#### Prompt:
Omit all pictures. Print the remaining lines exactly, from the start of the data through the line containing "You are a computer-use agent.".

Segment Start: Dataset excerpts

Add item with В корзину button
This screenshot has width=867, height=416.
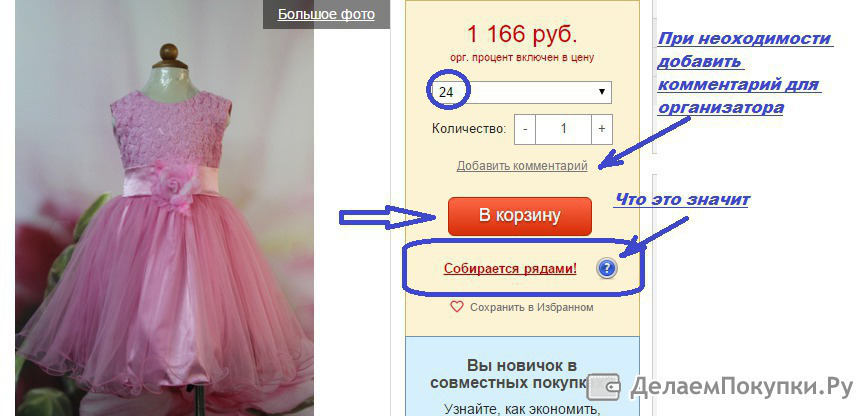(x=520, y=216)
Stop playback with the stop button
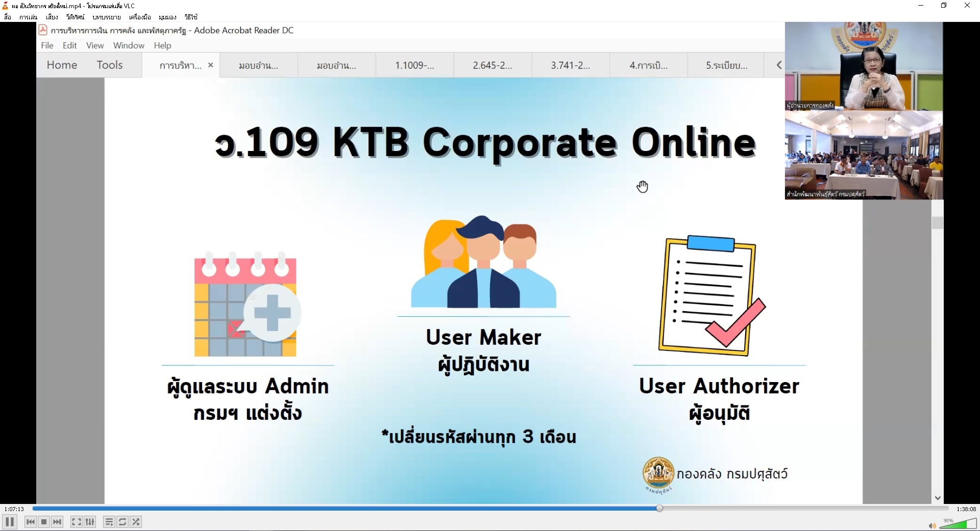The width and height of the screenshot is (980, 531). point(44,522)
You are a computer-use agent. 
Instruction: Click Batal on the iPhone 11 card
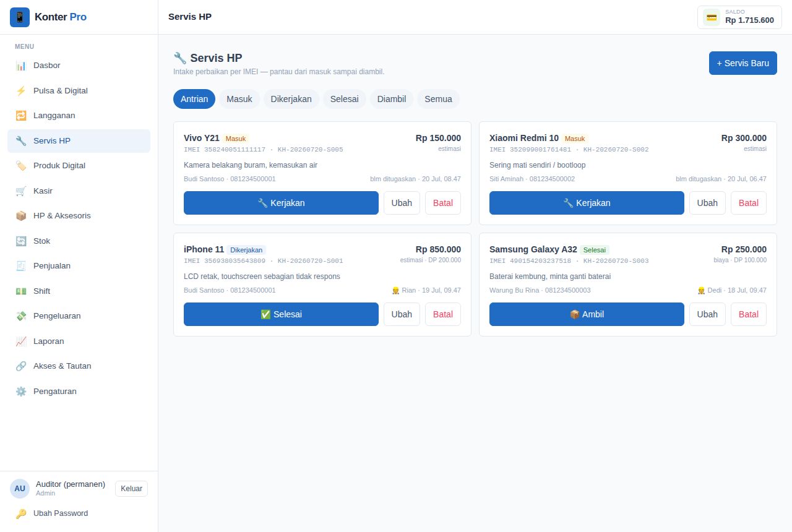[x=443, y=314]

Segment End: Dataset excerpts

#### Output for this exercise:
Add item with В корзину button
This screenshot has width=867, height=416.
(x=520, y=216)
Stop playback with the stop button
The width and height of the screenshot is (980, 531). point(44,522)
You are a computer-use agent. 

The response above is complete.